In the records below, begin at the line that has "Viewport: 579px width, 553px height." and stop after the line that has "The image size is (984, 633)."; quote those lines verbatim and nothing more.

Collected data:

※

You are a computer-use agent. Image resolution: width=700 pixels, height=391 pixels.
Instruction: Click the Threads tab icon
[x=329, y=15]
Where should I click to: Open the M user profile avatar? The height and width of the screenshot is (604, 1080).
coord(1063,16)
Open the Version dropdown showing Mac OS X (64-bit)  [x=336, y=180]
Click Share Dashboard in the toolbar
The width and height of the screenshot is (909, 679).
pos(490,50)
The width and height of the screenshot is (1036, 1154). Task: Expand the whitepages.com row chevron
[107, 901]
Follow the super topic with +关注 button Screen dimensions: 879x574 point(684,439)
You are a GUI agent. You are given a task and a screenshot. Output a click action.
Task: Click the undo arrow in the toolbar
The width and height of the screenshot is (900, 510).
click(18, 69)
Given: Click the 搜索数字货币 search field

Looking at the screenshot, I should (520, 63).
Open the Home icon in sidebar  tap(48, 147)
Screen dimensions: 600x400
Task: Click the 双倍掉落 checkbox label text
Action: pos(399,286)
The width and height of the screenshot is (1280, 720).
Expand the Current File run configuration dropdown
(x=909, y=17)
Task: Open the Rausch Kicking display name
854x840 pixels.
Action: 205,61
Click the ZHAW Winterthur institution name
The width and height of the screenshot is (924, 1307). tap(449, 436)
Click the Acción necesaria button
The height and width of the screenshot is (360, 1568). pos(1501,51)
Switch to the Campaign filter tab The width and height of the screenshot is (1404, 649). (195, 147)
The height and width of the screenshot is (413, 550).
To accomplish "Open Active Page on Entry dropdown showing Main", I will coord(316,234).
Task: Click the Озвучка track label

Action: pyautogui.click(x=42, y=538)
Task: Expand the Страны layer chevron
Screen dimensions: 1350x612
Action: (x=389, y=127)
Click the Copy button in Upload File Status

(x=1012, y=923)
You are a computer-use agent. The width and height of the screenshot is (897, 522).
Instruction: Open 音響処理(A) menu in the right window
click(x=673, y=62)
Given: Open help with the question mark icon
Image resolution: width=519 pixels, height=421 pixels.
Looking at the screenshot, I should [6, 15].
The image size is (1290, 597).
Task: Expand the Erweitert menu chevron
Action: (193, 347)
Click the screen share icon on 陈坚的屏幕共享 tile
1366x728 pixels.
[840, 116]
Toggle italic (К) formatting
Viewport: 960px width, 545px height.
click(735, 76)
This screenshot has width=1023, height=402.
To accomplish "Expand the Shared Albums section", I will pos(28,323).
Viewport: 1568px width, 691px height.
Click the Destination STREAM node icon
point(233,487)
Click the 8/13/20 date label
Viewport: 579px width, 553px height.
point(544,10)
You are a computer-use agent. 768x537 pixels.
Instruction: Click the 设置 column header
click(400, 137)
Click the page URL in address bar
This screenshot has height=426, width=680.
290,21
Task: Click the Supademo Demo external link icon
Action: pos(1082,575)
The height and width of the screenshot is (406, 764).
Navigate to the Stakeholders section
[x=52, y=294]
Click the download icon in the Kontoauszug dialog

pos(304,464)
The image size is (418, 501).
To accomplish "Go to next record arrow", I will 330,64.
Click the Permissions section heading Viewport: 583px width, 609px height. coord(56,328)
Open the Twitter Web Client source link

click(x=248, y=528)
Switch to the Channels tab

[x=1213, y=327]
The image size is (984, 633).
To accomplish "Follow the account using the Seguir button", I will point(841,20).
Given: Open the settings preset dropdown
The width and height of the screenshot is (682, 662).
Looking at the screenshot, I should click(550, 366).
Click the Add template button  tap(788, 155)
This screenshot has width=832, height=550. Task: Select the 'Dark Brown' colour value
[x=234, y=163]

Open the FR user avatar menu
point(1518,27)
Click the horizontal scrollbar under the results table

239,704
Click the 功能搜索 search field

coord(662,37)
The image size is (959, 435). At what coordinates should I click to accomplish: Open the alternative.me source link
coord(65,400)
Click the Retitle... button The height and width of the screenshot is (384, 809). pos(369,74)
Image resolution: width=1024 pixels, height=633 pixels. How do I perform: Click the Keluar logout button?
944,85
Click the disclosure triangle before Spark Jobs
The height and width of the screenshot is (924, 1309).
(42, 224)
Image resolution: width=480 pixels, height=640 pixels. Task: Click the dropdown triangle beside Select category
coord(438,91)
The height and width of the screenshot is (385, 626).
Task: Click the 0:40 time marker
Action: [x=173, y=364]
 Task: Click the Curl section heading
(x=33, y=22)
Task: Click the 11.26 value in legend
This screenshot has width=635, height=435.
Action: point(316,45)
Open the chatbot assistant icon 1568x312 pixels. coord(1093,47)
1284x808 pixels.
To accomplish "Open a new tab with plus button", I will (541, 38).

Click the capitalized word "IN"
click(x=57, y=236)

※

◆ Solution to this task ◆
Viewport: 579px width, 553px height.
point(544,10)
You are a computer-use agent. 768x537 pixels.
Instruction: Click the 设置 column header
click(400, 137)
Click the page URL in address bar
This screenshot has height=426, width=680.
290,21
Task: Click the Supademo Demo external link icon
Action: pos(1082,575)
The height and width of the screenshot is (406, 764).
Navigate to the Stakeholders section
[x=52, y=294]
Click the download icon in the Kontoauszug dialog

pos(304,464)
The image size is (418, 501).
To accomplish "Go to next record arrow", I will 330,64.
Click the Permissions section heading Viewport: 583px width, 609px height. coord(56,328)
Open the Twitter Web Client source link

click(x=248, y=528)
Switch to the Channels tab

[x=1213, y=327]
The image size is (984, 633).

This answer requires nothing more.